**Фрагмент текста**
# # # # # # #

Сопровождающие оставили меня в комнате и вышли. Я подождал три-четыре минуты, подошел к двери и толкнул ее. Она оказалась незапертой. Открыв дверь шире, я спрятался за ней. В комнату никто не вошел. Убедившись, что поблизости никого нет, я решил попытать удачи и незаметно скрыться. В следующую секунду раздались крики красноармейцев — они поняли, что я сбежал.
Я бросился в лес. Через несколько секунд в ночи прозвучали пулеметные очереди, хлестнувшие по кустам и деревьям рядом со мной. Давно привыкнув к звукам выстрелов, я, не останавливаясь, побежал дальше. Двигался я, пригибаясь к земле, чтобы не угодить под пули, и старался как можно быстрее удалиться от фермы.
Опасаясь, что советские солдаты поднимут по тревоге патрули, я побежал в направлении деревни Хоэндольслебен, находившейся в пяти-шести километрах от меня. Я надеялся, что Аннелиза догадается отправиться туда и придет в дом моей тети. Когда я, полностью измотанный, пришел в деревню, то с огромным облегчением увидел там Аннелизу. Мы обнялись и долго не разжимали объятия, зная, что я только что избежал верной гибели.
Хотя мне удалось скрыться от советских солдат, у меня все еще оставалось опасение, что местные немцы-коммунисты узнают обо мне и донесут русским. Эта опасность усиливалась тем, что тетина семья была под подозрением у коммунистических властей, потому что мой дядя состоял в НСДАП и уже находился в английском лагере для военнопленных.
Рано утром в дом зашли представители местных коммунистических властей — проводилась выборочная проверка мест, где могла находиться контрабанда. Я бросился на чердак, где быстро спрятался под кучей старой одежды. Аннелиза осталась внизу вместе с моей тетей. Обыск и расспросы продолжались довольно долго, и все это время я опасался, что незваные гости могут подняться на чердак. Через полчаса они ушли, но я понимал, что опасность по-прежнему сохраняется и я подвергаю тетушку нешуточному риску.
На следующий день мы с Аннелизой тайком вышли из Хоэндольслебена и, преодолев расстояние в 25 километров, вернулись в относительно безопасный дом моих родителей в Пюггене. Здесь было легче спрятаться от глаз недоброжелателей. Через пару дней мы осторожно пересекли границу с двумя рюкзаками, набитыми продуктами, удачно избежав каких-либо новых неприятностей. Помня об угрозе попасть в руки советских оккупационных властей, я совершил затем всего одну такую поездку на ферму.

# # # # # # #

**Набор записей**
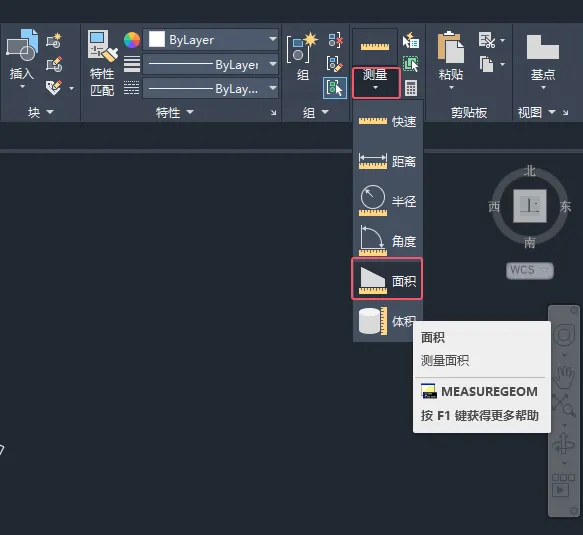Image resolution: width=583 pixels, height=535 pixels.
Task: Select the 面积 area measure option
Action: click(x=387, y=278)
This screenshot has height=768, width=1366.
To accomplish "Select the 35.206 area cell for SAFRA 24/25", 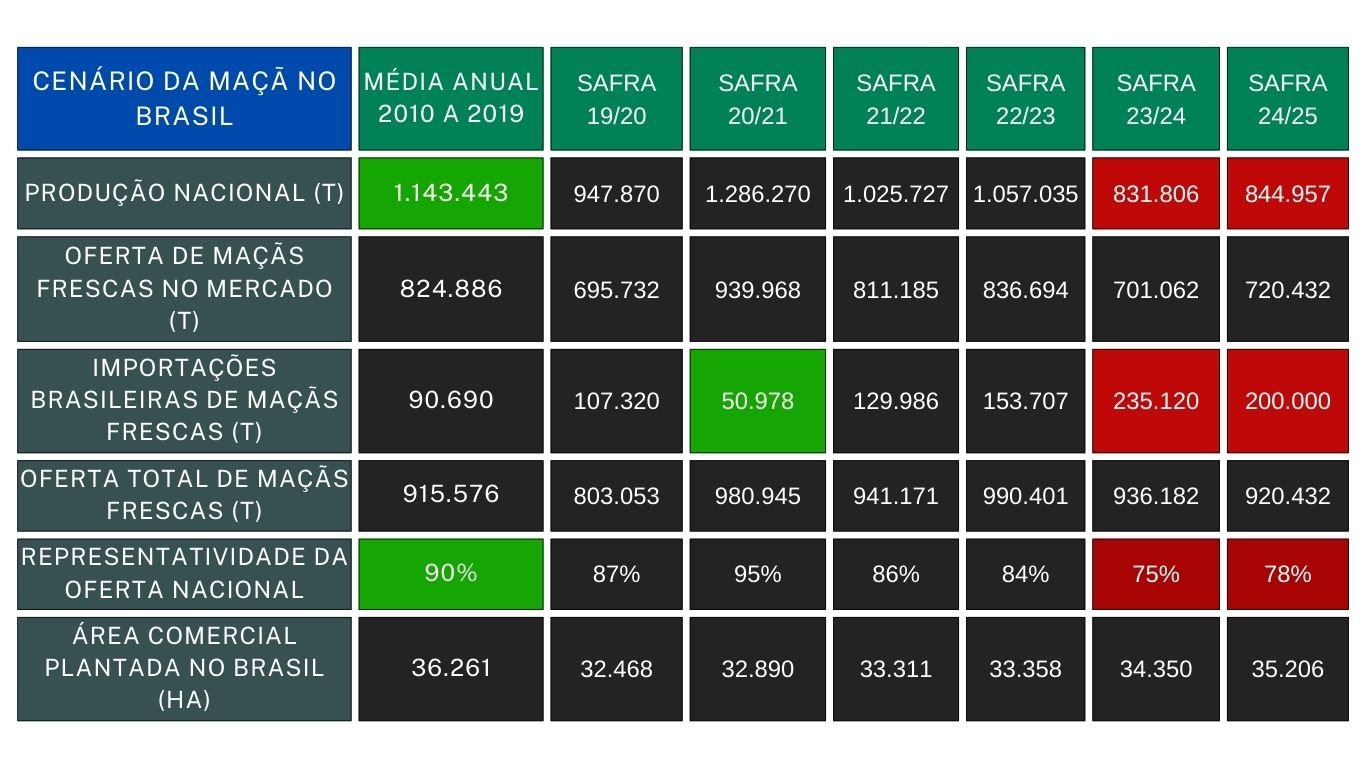I will (1288, 668).
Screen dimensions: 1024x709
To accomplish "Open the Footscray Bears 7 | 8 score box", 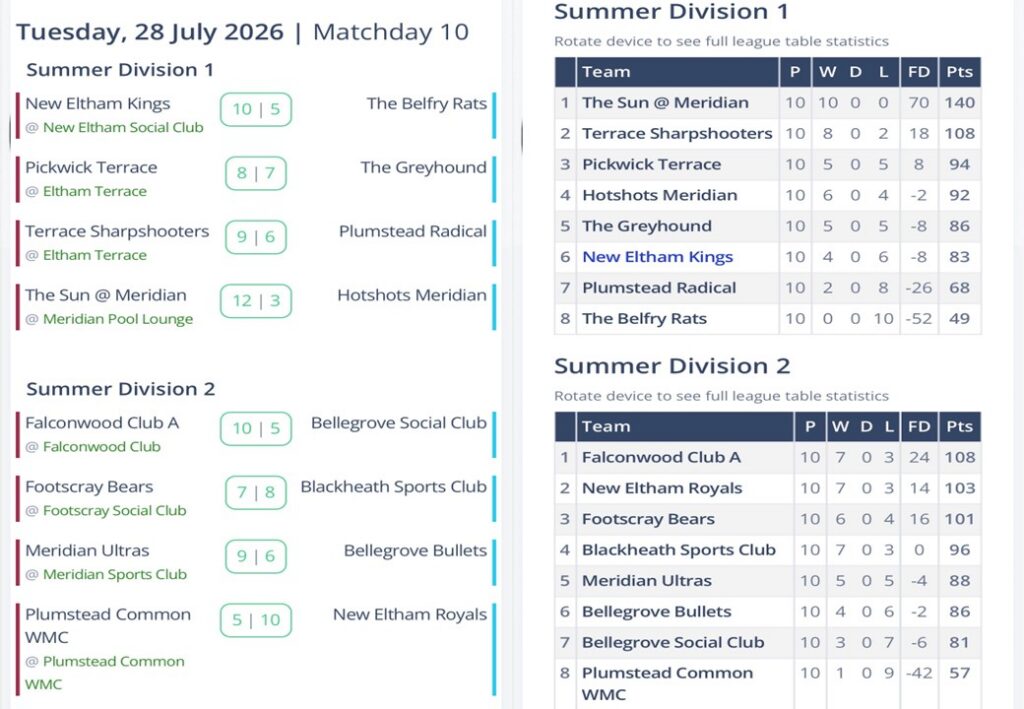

# # # # # # #

**Поставленные задачи**
A - Воспроизведите без изменений часть рассказа о побеге между словами «Рано утром в» и «тетушку нешуточному риску.» включительно.
B - Какое расстояние, согласно рассказу о побеге, было преодолено по пути из Хоэндольслебена в Пюгген?

**Итоговые ответы**
A -
Рано утром в дом зашли представители местных коммунистических властей — проводилась выборочная проверка мест, где могла находиться контрабанда. Я бросился на чердак, где быстро спрятался под кучей старой одежды. Аннелиза осталась внизу вместе с моей тетей. Обыск и расспросы продолжались довольно долго, и все это время я опасался, что незваные гости могут подняться на чердак. Через полчаса они ушли, но я понимал, что опасность по-прежнему сохраняется и я подвергаю тетушку нешуточному риску.

B - 25 километров.